§ **TRECHO SELECIONADO**
★ ★ ★

Esse
status permite não apenas a reprodução de privilégios, mas a manutenção de um
ritmo de trabalho único no Brasil. Juízes e promotores não têm uma rotina de
trabalho como a iniciativa privada. Não há horário fixo ou ponto e se define o
próprio expediente, frequentemente em apenas um turno. No TJ do Amazonas, é das
8 às 14 horas; no MP do Pará, a carga é de seis horas diárias; em Goiás, o
magistrado opta pelo matutino ou vespertino; em São Paulo, o mínimo é de 13 às
19 horas; e, no Tocantins, a carga do promotor é de 35 horas semanais. Alguns
atuam no gabinete ou fórum três ou quatro vezes por semana, no chamado “T-Q-Q”
(terça-quarta-quinta), em especial no interior – e mantêm residência na
capital. O desembargador aposentado Geraldo Prado afirma que o “T-Q-Q era a
regra” nos anos 1980, mas que a prática tem sido combatida.
Outra
vantagem simboliza a diferença entre magistrados e promotores e os demais
brasileiros: as férias. A lei garante um mês de descanso remunerado a todo
trabalhador. Juízes e promotores têm 60 dias, além do recesso judicial, de 18
dias. Em 2014, essas pausas somaram 81 dias, 22% do ano, fora feriados. A
origem do benefício é a lei da magistratura, de 1979. O Ministério Público
adota o mesmo critério. “Não conheço nenhuma empresa que dê dois meses de
férias. Eu mandaria meu currículo amanhã!”, afirma Bernardo Cavour, consultor
de recursos humanos, sócio da Flow Executive Finders.
Eles
recebem duas vezes no ano o adicional de férias de um terço. O TJ do Espírito
Santo, o TJ e o MP do Paraná são ainda mais generosos: lá, o bônus é de 50%. Na
soma, resulta em um 14o salário. Muitos TJs e MPs pagam gratificações de até um
terço do salário a quem acumula função do colega de férias ou licença. De
acordo com Costa, da AMB, a profissão tem carga laboral “insuportável”, de
1.400 processos por ano, e alto índice de doenças (13% dos magistrados tiveram
licença remunerada por doença ou acidente no último ano). Costa afirma que as
férias dobradas são compensação para fins de semana de sobreaviso. “Fora dos
grandes centros não há plantão nos fóruns, só existe um juiz na maioria das
comarcas, disponível dez meses do ano, inclusive fins de semana”, afirma Costa.

★ ★ ★

§ **DADOS**
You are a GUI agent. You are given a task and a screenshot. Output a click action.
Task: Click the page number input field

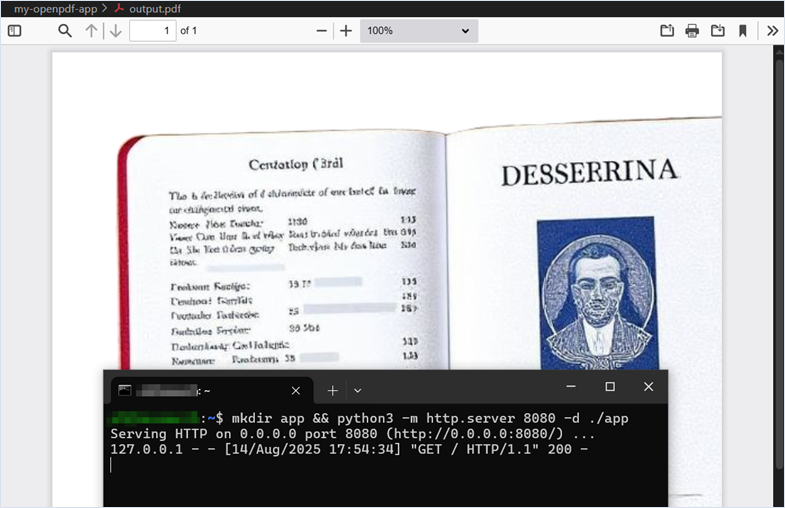pos(152,31)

★ ★ ★

Prossiga o texto sobre a rotina de trabalho e as férias de juízes e promotores, começando logo após a última frase apresentada.

§ **CAMPO DE RESPOSTA**
Além da
sobrecarga financeira, o excesso de férias impacta processos. É comum uma ação
ter, em seu curso, diversos juízes e promotores distintos, o que pode gerar paralisia,
insegurança jurídica – diante de decisões divergentes – e encarregar da
sentença alguém pouco familiarizado com a questão. Matematicamente, a redução
das férias aumentaria a produção da Justiça em 8%, o equivalente a um mês de
trabalho ao ano. A fórmula foi testada com sucesso em Portugal, onde juízes
gozavam 60 dias até 2007. Diante da austeridade imposta pela crise,
extinguiram-se os dois meses de repouso. Não há notícia de explosão de
estresse, porém a produtividade cresceu 9%.
Se a
prestação de serviço da Justiça aos cidadãos fosse rápida e exemplar, talvez a
enorme lista de privilégios revelada por ÉPOCA fosse menos questionável. Mas a
Justiça é lenta para 88% dos cidadãos, mostra a pesquisa O Judiciário segundo
os brasileiros. O CNJ estipulou metas de produtividade, e os Tribunais
reconhecem a necessidade de ser mais eficientes e expeditos. No ano passado,
havia 95 milhões de processos na Justiça, e o acervo continua a crescer. Em
2014, os Tribunais estaduais, como um todo, não cumpriram nenhuma das cinco
metas estipuladas, entre elas a de julgar quantidade maior de processos do que
os distribuídos no ano. Com salários acima do teto, juízes e promotores
precisam pôr os pés no chão e olhar ao redor.